#### [CONSIGNES]
a: Recopiez fidèlement, dans le texte à lire, le passage qui va de « Les conditions matérielles » jusqu'à « possible d’y inscrire. ».
b: D'après le texte à lire, combien d'heures de cours compte un temps plein dans le secondaire supérieur ?

Puisque le programme n’est pas contraignant, les évaluations certificatives doivent vérifier que les élèves ont bien atteint les compétences visées à la fin de chaque cycle ou degré de l’enseignement. Mais c’est le programme qui propose aux enseignant·e·s une méthode pour attribuer de la valeur aux productions des élèves. Ainsi, bien que les épreuves ne soient renseignées nulle part, l’existence dans le programme d’une fiche-outil concernant l’évaluation qui propose surtout de « Construire une grille critériée d’évaluation » avant de suggérer en quelques menues lignes « L’auto-évaluation dans le CPC » puis « L’évaluation collective », semble privilégier d’emblée les productions écrites longues, celles auxquelles s’appliquent les grilles critériées. 

Des conditions spatio-temporelles

Les conditions matérielles dans lesquelles le cours est organisé sont déterminantes concernant lesquelles épreuves et, partant, les exercices, qu’il est non plus prescrit mais possible d’y inscrire.  

Ce cours remplace de manière obligatoire et commune une heure des cours dits philosophiques, qui proposent l’enseignement de l’un des cultes reconnus en Belgique, dont la morale non-confessionnelle((Prévu par la Constitution, l’enseignement religieux doit être neutre, au sens où l’État ne privilégie a priori aucune confession, et organise sur simple demande d’un·e élève dans toutes les écoles des réseaux officiel et officiel subventionné le cours demandé parmi les 6 proposés (Catholicisme, Orthodoxie, Protestantisme, Judaïsme, Islam, Morale non-confessionnelle). Cette exigence constitutionnelle que soit proposé un enseignement religieux a déterminé le cadre horaire du CPC, et complique un éventuel passage à deux heures, puisqu’il faudrait alors trouver un autre créneau horaire pour continuer à proposer l’enseignement religieux à toustes… ou modifier la Constitution.)). Les enseignant·e·s ont donc affaire à des classes complètes et non plus à des petits groupes. À des groupes hétérogènes du point de vue confessionnel plutôt qu’à des élèves qui ont choisi d’assister à leur cours. Et iels doivent organiser des séances dans des locaux souvent inappropriés pour seulement une période de cours, soit 45 ou 50 minutes selon les établissements. Un temps plein dans le secondaire supérieur compte 20h de cours, donc chaque enseignant·e rencontre chaque semaine vingt groupes, qu’iels voit une quarantaine de minutes si tout va bien – notamment si le local comprend suffisamment de places assises, et que les élèves s’y installent sans tarder. Ajoutons à cela qu’avoir vingt heures à donner dans un seul établissement est chose rare, ce qui induit que les enseignant·e·s qui chaque année couvrent plusieurs établissement ont une légitimité moindre dans chaque lieu et obtiennent d’autant moins facilement les locaux et horaires adéquats.

#### [DONNÉES]
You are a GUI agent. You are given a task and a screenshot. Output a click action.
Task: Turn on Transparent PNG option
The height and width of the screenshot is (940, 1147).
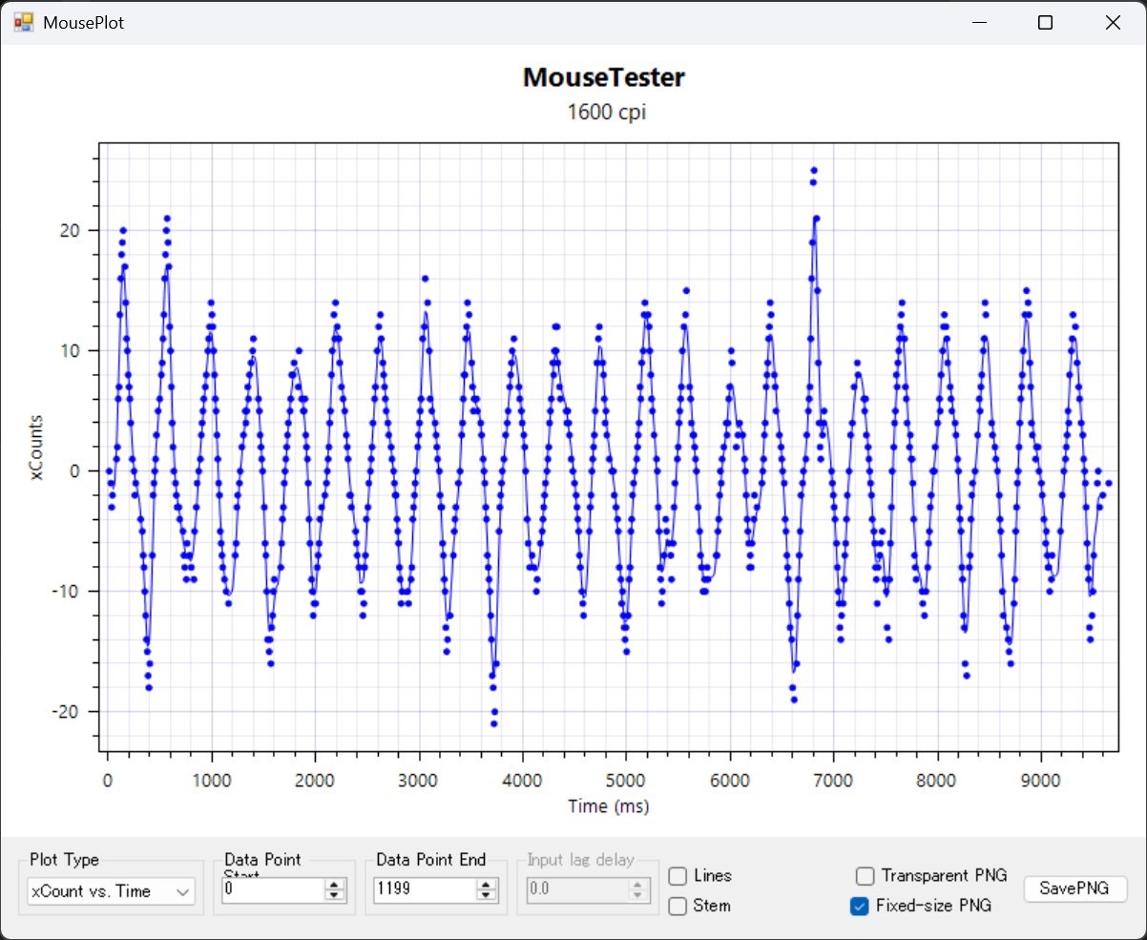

#### [RÉPONSES ATTENDUES]
a:
Les conditions matérielles dans lesquelles le cours est organisé sont déterminantes concernant lesquelles épreuves et, partant, les exercices, qu’il est non plus prescrit mais possible d’y inscrire.

b: Un temps plein dans le secondaire supérieur compte 20 heures de cours.